Attorneys are held to high ethical standards. They often are privy to very sensitive information about their clients. Sharing that information inappropriately would constitute a breach of attorney-client privilege.
That’s just one example of an ethics violation. Unfortunately, ethics violations do occur. Some types are more common than others. The most common include the following:
Violations Resulting from Lack of Technological Literacy
It’s important to understand that not all ethics violations are intentional. For example, some attorneys are required to use technology they’re not familiar or comfortable with. They may thus accidentally allow sensitive client information to leak.
Many vendors offer training programs to assist in this area. An attorney who worries they might accidentally mishandle client information due to a lack of familiarity with new technologies should enroll in such a program.
Sometimes, attorneys take on more cases they can handle. They may have good intentions when doing so. Many genuinely believe they can manage all the cases they accept.
This can cause them to stretch their bandwidth too thin. As a result, they might not give clients the attention they deserve.
The best way to avoid this violation is to pay attention to how stressed you are about the size of your caseload and how honest you are when clients ask if you’ve completed certain tasks. Ask for help from colleagues and take on fewer cases in the future if you notice any signs that you’ve taken on more than you’re equipped to handle.
Unreasonable Fee Modifications
The American Bar Association’s Model Rule 1.5 prohibits attorneys from charging unreasonable fees for their services. Some lawyers violate this rule when they attempt to modify their fee arrangements.
Clients need to thoroughly understand the nature of a fee arrangement. Contracts must address the scope of work that will be covered by a flat fee. They must also clearly explain how and why a fee arrangement could be modified. Violations are less likely to occur if clients know precisely what they’re getting into financially when hiring a lawyer.
Accepting ‘Accidental’ Clients
It’s becoming increasingly common for attorneys to offer potential clients advice via the internet. This can cause problems when potential clients believe that an attorney answering their questions now represents them.
To guard against attracting accidental clients, an attorney should ensure their website and social media pages feature disclaimers making it clear that answering someone’s questions doesn’t make an attorney their official legal representative. They should also generally only offer advice to potential clients who appear to be genuinely interested in hiring a lawyer.
Creating Hostile Witnesses
There are instances when criminal defense attorneys will interview witnesses who later become hostile during a trial, making statements that conflict with the statements they made during their initial interviews. This could potentially put the lawyer in a position to have to personally testify in a case in which the lawyer is also acting as an advocate, which is not permitted under the rules.
The best way to prevent this is to abide by the directions of ABA Criminal Justice Standard for the Defense Function 4-4.3(f). When interviewing a potential witness, an attorney should do so in the presence of another trustworthy and credible individual. This can help them more easily corroborate their account of the interview if a witness becomes hostile.
Attracting clients is a goal of most lawyers.
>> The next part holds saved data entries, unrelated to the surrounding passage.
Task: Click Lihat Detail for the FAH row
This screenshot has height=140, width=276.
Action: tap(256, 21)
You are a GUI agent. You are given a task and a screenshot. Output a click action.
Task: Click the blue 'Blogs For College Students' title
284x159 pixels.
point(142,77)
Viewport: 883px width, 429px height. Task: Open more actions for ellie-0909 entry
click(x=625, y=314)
To attract more clients, some attorneys exaggerate their credentials or even make false claims.
For example, a personal injury attorney trying to grow their business may make statements that seem to indicate they are experienced with courtroom litigation. This could be an ethics violation if, in reality, they actually settle almost all of their cases out of court.
It’s understandable that attorneys want to attract clients and grow their firms. However, honesty is always critical when speaking to one’s experience and qualifications. Any exaggerations or lies can result in problems for both an attorney and their clients.
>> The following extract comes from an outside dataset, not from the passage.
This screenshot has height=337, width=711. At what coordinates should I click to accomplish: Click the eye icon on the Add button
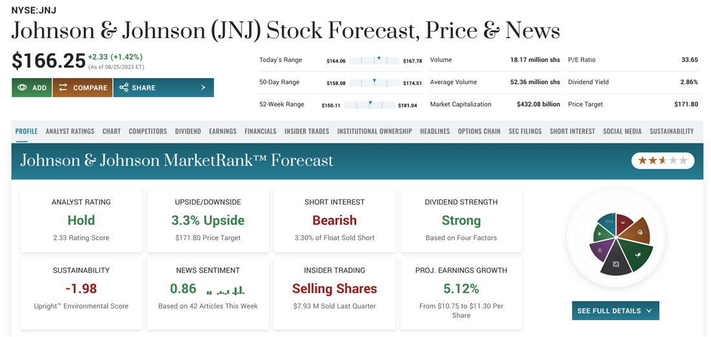(22, 88)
Finally, some experts point out that an attorney’s personal life can cause them to commit ethics violations. If an attorney feels pressure to earn more money for their family, they might take on too much work and cope with the stress by developing substance abuse problems or simply neglecting their clients.
This doesn’t need to happen. Being an attorney can be demanding, but it’s much less stressful in the long run if a lawyer takes steps to avoid the common ethics violations listed here.